[EXCERPT TO READ]
·····
My LFP Experience

To me, the decision to become a volunteer at LFP was both hard and easy in the same time. I really loved my job in Jakarta, which I had to leave eventually should I decide to join this project, and I barely knew anything about wildlife activities. On the other side, I’ve always wanted to do some volunteering actions for years but never actually found a project that really excites me like this one. But then I thought that life was simply too short for that kind of hesitation, so I decided to leave my comfort zone and handed my month notice as soon as my application was accepted.

A sight from the front seat of an angkot in Leuwi Panjang Terminal, Bandung

I travelled to Cipaganti from Bandung for the very first time with an angkot (mini bus public transportation, that can pick up and drop passengers in random places) followed by an ojek (motorbike) ride uphill directly to the green house, the name of LFP field station. I got immediately acquaintained with the staffs and other volunteers (and the cats!) as soon as I arrived while enjoying a huge piece of chocolate cake accompanied by a cup of tea, then I met with the trackers the next day. They were all very nice and friendly, hence a very pleasant first impression of my journey here.

Like any other volunteers I join the night observation team, which usually consists of 1 volunteer and 1 observer (plus another volunteer in training if there’s any). My first training session was to observe a male juvenile slow loris named Mungkin (which literally means “maybe”). I find the way they give the lorises name hilarious. Some are based on an Indonesian word: Bintang (star), Lucu (cute), Tombol (button), we also have slow lorises with quite a famous name like: Toyib (from an iconic Indonesian song, “Bang Toyib”), Sule (a well-known local comedian), Xena (warrior princess!), while the others have European names like: Fernando (maybe inspired by a famous ABBA song?), Shirley, Jean, etc. Since I hardly ever exercised, my first shifts were very difficult. I’ve always tried my best not to give up and right now I’m glad that I’ve gotten much better and faster already (although I’m still relatively slow compared to the other observers and the trackers).
·····
[WORK INSTRUCTIONS]
A – In the account of volunteering at LFP, which slow lorises are listed as having quite a famous name?
B – Carry on the account of volunteering at LFP, starting after its final sentence.
The items after this point come from a different source.
·····
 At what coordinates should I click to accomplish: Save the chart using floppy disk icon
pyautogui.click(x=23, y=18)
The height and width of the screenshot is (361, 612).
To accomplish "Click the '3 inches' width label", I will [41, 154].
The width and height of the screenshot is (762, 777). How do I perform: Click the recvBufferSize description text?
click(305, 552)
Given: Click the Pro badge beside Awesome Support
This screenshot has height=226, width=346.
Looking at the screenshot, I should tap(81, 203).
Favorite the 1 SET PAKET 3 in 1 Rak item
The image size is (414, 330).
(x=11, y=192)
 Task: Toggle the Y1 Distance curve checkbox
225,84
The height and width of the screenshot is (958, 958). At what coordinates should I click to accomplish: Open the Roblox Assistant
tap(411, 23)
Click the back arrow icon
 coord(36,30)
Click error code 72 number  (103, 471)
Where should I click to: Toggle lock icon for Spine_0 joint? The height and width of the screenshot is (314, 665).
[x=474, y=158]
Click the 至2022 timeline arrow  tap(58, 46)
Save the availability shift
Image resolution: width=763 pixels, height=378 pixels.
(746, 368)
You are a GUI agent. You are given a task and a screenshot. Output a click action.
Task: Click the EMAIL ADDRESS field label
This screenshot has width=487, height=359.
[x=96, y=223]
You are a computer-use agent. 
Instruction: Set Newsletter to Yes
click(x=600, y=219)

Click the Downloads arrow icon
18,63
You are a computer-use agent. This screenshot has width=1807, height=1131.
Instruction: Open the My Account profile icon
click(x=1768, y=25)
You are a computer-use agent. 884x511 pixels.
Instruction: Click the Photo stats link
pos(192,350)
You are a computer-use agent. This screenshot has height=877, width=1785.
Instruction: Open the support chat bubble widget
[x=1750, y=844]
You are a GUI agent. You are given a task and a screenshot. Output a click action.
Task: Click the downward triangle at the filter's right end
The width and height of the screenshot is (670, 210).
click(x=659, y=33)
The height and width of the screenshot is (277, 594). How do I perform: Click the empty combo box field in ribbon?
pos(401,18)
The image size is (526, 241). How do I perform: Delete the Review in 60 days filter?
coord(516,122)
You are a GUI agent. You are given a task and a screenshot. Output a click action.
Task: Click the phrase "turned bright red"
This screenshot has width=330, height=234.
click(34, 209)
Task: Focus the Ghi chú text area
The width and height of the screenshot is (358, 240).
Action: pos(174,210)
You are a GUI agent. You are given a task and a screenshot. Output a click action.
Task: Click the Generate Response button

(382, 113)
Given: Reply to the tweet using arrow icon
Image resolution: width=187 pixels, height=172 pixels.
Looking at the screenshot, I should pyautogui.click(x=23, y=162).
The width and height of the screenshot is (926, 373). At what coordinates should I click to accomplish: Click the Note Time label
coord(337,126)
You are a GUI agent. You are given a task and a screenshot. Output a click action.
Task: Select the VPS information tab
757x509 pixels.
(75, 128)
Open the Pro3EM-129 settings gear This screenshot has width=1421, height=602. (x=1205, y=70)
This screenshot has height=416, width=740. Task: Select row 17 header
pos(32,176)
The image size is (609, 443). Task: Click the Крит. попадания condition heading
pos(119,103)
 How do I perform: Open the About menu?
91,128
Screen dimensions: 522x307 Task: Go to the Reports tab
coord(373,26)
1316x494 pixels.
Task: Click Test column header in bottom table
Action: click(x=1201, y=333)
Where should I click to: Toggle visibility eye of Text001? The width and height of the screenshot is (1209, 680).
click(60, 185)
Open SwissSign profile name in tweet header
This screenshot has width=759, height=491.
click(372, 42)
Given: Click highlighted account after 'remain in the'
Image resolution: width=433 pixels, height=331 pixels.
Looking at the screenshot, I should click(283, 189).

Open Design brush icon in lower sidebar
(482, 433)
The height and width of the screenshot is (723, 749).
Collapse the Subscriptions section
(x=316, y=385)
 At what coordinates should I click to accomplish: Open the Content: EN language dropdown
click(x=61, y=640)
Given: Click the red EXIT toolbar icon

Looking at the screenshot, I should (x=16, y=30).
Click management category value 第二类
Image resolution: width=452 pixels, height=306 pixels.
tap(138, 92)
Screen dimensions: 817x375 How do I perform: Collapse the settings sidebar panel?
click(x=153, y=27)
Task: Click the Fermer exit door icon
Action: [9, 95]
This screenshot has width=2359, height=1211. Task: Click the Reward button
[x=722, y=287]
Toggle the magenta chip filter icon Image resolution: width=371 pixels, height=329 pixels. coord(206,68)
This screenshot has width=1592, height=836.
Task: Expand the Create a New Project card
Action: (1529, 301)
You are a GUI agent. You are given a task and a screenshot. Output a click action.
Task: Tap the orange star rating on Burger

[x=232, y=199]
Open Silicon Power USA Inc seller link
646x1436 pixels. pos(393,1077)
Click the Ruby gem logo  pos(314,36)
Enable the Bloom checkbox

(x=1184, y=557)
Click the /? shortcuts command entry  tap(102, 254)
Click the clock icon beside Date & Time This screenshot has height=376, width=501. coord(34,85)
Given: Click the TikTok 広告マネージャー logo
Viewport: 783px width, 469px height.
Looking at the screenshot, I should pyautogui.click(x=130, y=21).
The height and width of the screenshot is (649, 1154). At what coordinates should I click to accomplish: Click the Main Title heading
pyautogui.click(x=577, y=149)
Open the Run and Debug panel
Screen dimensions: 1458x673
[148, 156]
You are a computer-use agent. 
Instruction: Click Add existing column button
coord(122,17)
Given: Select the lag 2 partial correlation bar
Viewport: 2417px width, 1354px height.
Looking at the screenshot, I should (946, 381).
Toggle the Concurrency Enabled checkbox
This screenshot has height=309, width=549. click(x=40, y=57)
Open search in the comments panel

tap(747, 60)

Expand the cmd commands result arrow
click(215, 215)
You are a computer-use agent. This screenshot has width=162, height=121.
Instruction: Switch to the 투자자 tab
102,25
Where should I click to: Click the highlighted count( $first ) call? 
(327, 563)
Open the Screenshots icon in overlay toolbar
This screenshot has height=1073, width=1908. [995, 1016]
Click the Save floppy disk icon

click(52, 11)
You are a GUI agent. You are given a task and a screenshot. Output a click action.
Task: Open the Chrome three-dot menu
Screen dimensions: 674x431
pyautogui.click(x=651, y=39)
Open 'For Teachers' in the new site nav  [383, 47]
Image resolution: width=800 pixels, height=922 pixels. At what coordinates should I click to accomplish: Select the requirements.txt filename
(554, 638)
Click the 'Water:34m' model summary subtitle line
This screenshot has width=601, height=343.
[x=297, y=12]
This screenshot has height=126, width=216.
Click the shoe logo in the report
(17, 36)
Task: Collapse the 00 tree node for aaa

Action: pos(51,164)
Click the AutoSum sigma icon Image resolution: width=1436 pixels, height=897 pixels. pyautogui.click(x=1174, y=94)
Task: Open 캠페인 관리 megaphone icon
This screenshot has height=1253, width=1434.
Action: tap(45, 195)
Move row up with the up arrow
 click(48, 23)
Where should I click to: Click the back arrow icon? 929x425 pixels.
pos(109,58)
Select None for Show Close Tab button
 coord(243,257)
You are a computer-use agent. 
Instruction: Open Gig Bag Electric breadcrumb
·····
[IN RESPONSE]
A – Toyib, Sule, Xena

B –
Mungkin climbing down on a bamboo tree

In addition to the night observation, I volunteered myself to help managing the data we collected as well. In order to do this, I had to learn about the R programming language, which is arguably one of the best languages to do statistical analysis and data science. In contrast to the other volunteers, I really enjoyed learning how to code using R. We also do a lot of daytime activities here. One of them is our “Nature Club” programme. Twice a week we visit a local school to teach the children English and some knowledge about nature (like what makes a healthy forest, bio-degradability, etc.). Even though I’m really terrible at teaching, I volunteered to assist the teaching force from time to time and tried my best to transfer some of my knowledges to the children. Once in a while we also plant and distribute some trees to the farmers in the conservation area to ensure the sustainability of the slow lorises’ habitat.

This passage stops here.